Before long, the pair sought to create a new kind of musical vehicle. Appropriating a slur that the Monroe-like Harry had been frequently met with as she strolled around the decaying Bowery neighbourhood in Manhattan, the burgeoning band christened themselves as ‘Blondie’, and eventually settled on a five-piece line up. Joining Harry and Stein came Clem Burke on drums, Gary Valentine on bass and Jimmy Destri on keys. From the outset, Stein’s guitar approach prioritised attitude over technical flair, “Schooling and practice is not a bad thing, but at that time, there was a spontaneity missing on the radio.” He explained to Cryptic Rock.
With an alluring fusion of 50s and 60s girl-group, mod and the ramshackle punk sensibility of Stein’s guitar playing, the band quickly cultivated heady buzz on the cabalistic CBGB-oriented new wave scene. Blondie’s initial clutch of songs bore the same quirky DNA that would be central to their greatest work, from the irresistible lo-fi swagger of X-Offender, to the knowingly kitsch, Phil Spector-aping In The Flesh and their snarlingly cool take-down of high-minded critics, Rip Her To Shreds. Signing to the charmed Chrysalis Records, Blondie were clearly on the path to becoming something special indeed.

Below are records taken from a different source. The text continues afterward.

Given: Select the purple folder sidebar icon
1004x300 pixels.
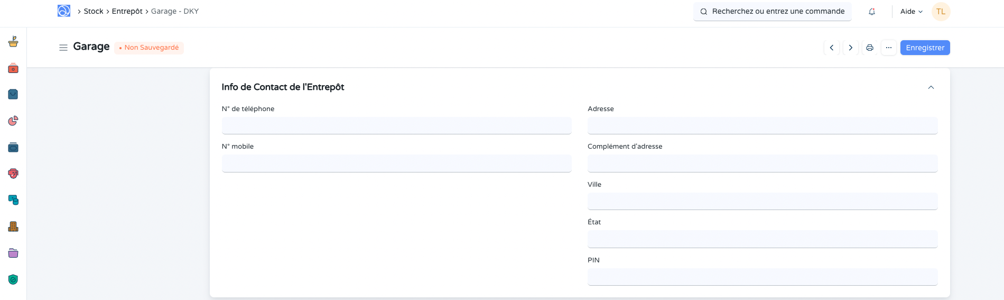Looking at the screenshot, I should [13, 253].
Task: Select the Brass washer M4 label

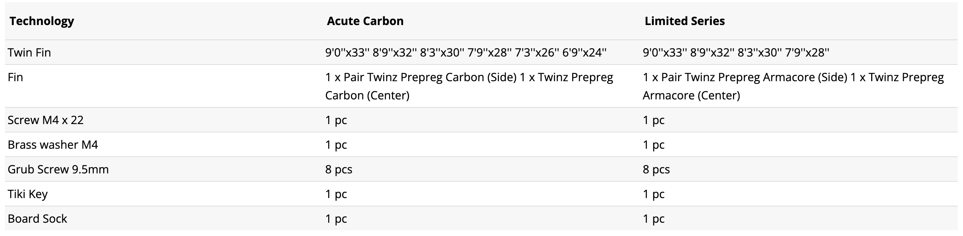Action: click(x=53, y=145)
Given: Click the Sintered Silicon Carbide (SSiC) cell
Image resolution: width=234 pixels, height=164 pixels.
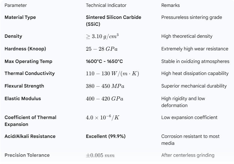Looking at the screenshot, I should tap(113, 20).
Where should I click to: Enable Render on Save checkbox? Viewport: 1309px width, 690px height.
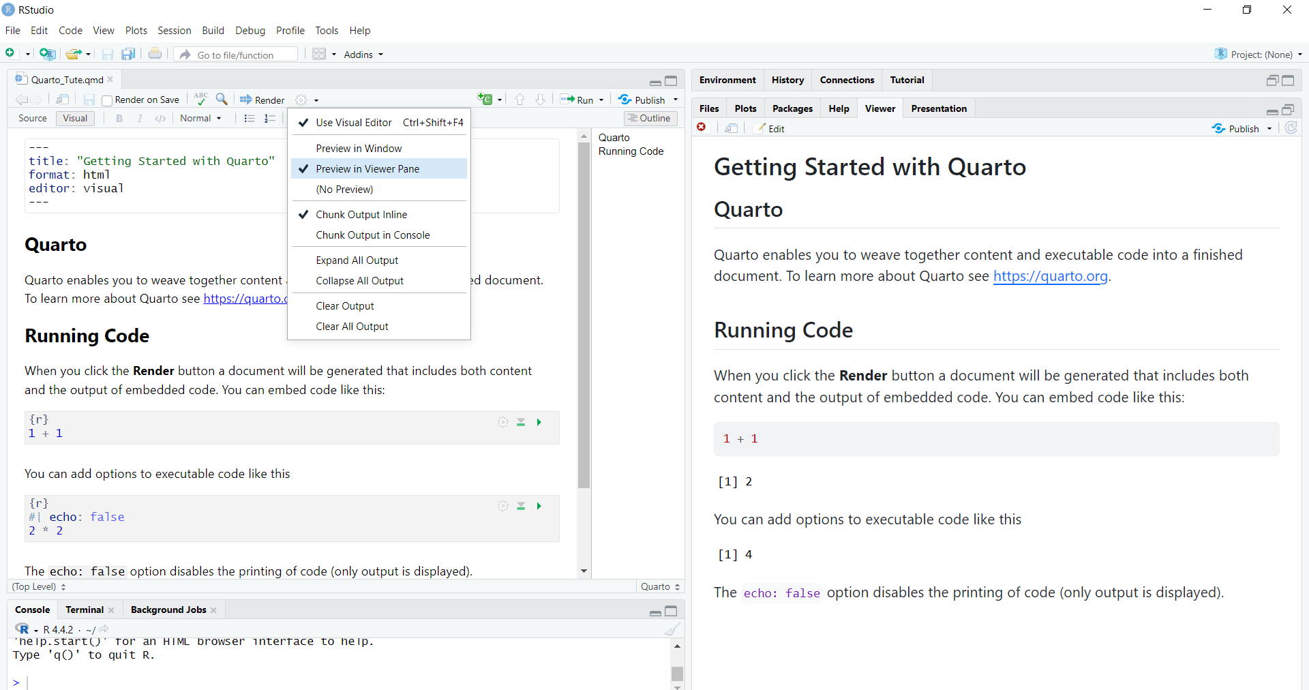click(x=107, y=100)
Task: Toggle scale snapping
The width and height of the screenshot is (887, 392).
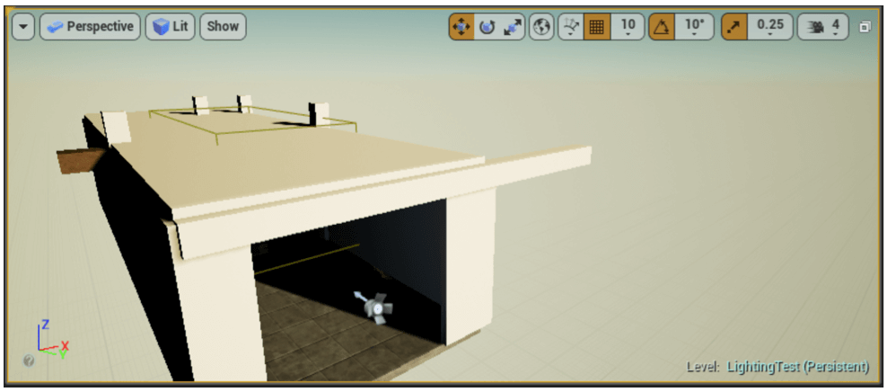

Despite their debut self-titled album sporting those aforementioned top-drawer cuts, this opening shot failed to make an impact in the US. But, across the pond in Britain, nods of approval from the likes of David Bowie and Iggy Pop (who would eventually seek the band out to support him on his The Idiot tour), as well as exposure on UK chart shows, enabled Blondie to build a solid core of Brit fans.

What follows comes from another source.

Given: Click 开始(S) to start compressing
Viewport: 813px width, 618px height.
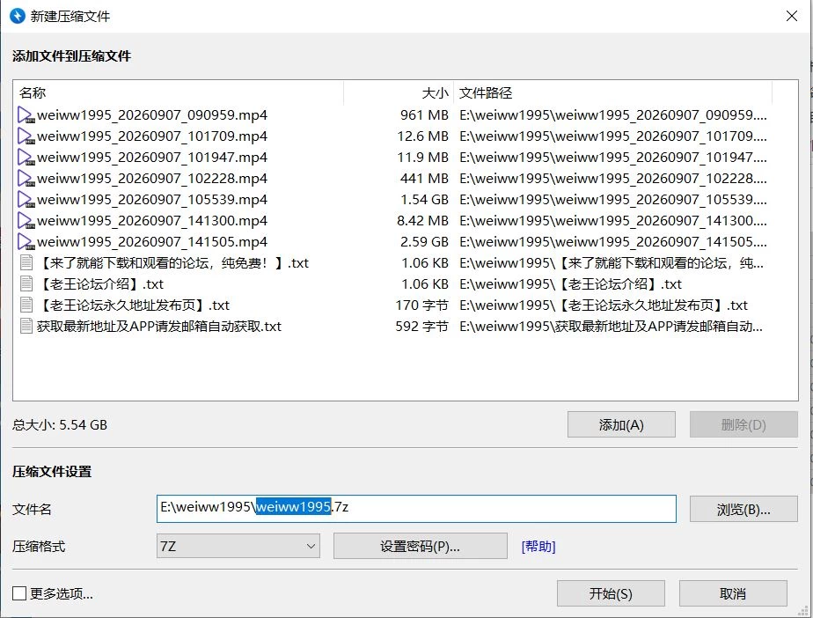Looking at the screenshot, I should coord(611,593).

It was this odd disparity –  commercial and critical favour in the UK but a lack of widespread interest on home soil – that informed the band’s next move. Their follow-up LP, Plastic Letters was released in February of 1978, and though the record further demonstrated Blondie’s inventiveness, and cemented their place as one of the UK’s favourite punk-pop outfits, it did little to wake-up America’s record-buying public. Wasting no time, the band decided to plunge headlong into the recording of another album in that same year. This time, it would be a record that nobody could ignore.

Will anything happen?
A further, final shake up of personnel took place, with additional guitarist and occasional bassist Frank Infante joining the crew to replace the erstwhile Gary Valentine. Initially enlisted as a session player, Infante would prove a vital creative element as they approached this new record. A full-time bass replacement came in the shape of Nigel Harrison, an English musician who had moved to New York at a young age, bringing with him a love of The Yardbirds and The Who.
To helm the new chart-focused record, the band turned to the well-respected producer Mike Chapman, who had had a string of hits under his belt with glam pop acts such as The Sweet and Suzi Quatro. After being invited to watch the band by Chrysalis Records, Chapman was struck by their potential “I went to New York and met with Debbie and Chris at the Gramercy Park Hotel where they were living.” Chapman recalled with Ultimate Classic Rock, “We sat on the floor together and listened to a few rough demos. I loved the new song ideas and told Terry [from Chrysalis] to book some rehearsal time and I would start the recording process.”
The new song ideas spanned a gamut of flavours, from the immaculate sparkle of Picture This, the melodic, studied sweetness of Sunday Girl and One Way or Another’s mechanical, sludgy grind. There was more than enough for Chapman to sink his teeth into.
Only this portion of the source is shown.